Paul wrote to them to rebuke them and provide clear teaching on the proper way to use gifts and take communion. He wanted them to straighten out their practices so that God would be glorified. Since God has not changed in the intervening years, the instructions for how to worship God hold for us today.
Peter, himself a pastor, wrote about the proper function and role of a pastor in the church. It was not to be an exalted role, wielding power over the church. The pastor was to consider himself an under-shepherd. He did not have authority of his own but received a commission from the over-shepherd, who is Jesus.
This was a foreign concept in the early church. But even today, we see people who try to grab any platform and use it for their ends. Fortunately, God has provided us with the instruction that we need to not fall into that trap and live lives that bring glory to God.
These are only a few examples of what we find in the epistles. To learn more, it’s great to dive in and study God’s communication to us. There is much practical wisdom and effective correction and instruction in them.
The Epistles Are Not “Better”
Many people think these are the best parts of the Bible because they are written to people most like us. They most directly address situations that are familiar and relevant to us today. These people create a hierarchy of books of the Bible and place the epistles at the top.
This is not accurate or appropriate. The entire Bible is God’s inspired word. Every bit of it was “breathed out” by the Holy Spirit. We cannot say that any part of God’s communication to us is better than any other part.

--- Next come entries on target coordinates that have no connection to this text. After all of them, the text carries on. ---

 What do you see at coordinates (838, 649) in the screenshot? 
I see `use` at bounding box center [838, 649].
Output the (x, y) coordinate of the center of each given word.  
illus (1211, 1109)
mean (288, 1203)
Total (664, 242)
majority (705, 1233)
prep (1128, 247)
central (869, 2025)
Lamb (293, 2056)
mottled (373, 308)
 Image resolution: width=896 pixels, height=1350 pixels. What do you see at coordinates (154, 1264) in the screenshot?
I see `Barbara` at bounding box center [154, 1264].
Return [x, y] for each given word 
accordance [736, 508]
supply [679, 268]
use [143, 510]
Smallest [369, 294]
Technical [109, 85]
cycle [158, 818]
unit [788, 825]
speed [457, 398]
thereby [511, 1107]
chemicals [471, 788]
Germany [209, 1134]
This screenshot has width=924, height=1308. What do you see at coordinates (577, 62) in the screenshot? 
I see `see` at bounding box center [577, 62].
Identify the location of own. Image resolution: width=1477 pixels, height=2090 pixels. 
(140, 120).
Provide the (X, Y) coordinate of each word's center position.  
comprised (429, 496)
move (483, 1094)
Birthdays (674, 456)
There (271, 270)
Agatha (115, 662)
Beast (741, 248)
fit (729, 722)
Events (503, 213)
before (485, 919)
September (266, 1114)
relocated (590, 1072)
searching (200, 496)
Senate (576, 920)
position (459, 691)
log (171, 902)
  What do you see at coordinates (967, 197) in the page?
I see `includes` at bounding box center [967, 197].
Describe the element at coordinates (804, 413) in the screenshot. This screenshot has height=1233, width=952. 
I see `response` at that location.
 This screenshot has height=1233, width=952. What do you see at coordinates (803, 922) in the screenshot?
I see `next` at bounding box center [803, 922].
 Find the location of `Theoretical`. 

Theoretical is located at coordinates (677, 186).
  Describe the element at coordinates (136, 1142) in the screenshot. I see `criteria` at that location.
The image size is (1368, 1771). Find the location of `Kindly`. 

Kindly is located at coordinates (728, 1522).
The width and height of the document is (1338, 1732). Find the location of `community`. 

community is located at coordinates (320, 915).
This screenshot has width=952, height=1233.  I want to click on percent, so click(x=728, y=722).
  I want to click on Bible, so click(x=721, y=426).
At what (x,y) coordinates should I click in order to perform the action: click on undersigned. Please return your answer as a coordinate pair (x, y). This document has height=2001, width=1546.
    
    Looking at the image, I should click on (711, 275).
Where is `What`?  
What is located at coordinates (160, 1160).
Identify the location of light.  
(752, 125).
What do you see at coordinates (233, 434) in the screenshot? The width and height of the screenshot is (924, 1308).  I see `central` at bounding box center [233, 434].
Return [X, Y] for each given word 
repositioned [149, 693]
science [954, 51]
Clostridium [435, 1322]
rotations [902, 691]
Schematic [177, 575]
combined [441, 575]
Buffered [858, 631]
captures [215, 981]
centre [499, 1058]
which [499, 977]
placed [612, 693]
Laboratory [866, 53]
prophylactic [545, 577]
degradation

The epistles certainly have a direct application to us today. However, we cannot elevate them over other parts of the Bible lest we fall into error ourselves. We find amazing divine truth on every page, and should not be partial to one or another location.
At the same time, we cannot deny the practicality of these letters. They speak directly to us, in our natural condition. Just like the first-century church, we are people saved by grace, seeking to obey the word of God. We have some advantages in that the entire Bible has been preserved for us, while the first century Christians were living through this period of revelation.
Dive into the epistles – but no more than any other book of the Bible. All of God’s word is good.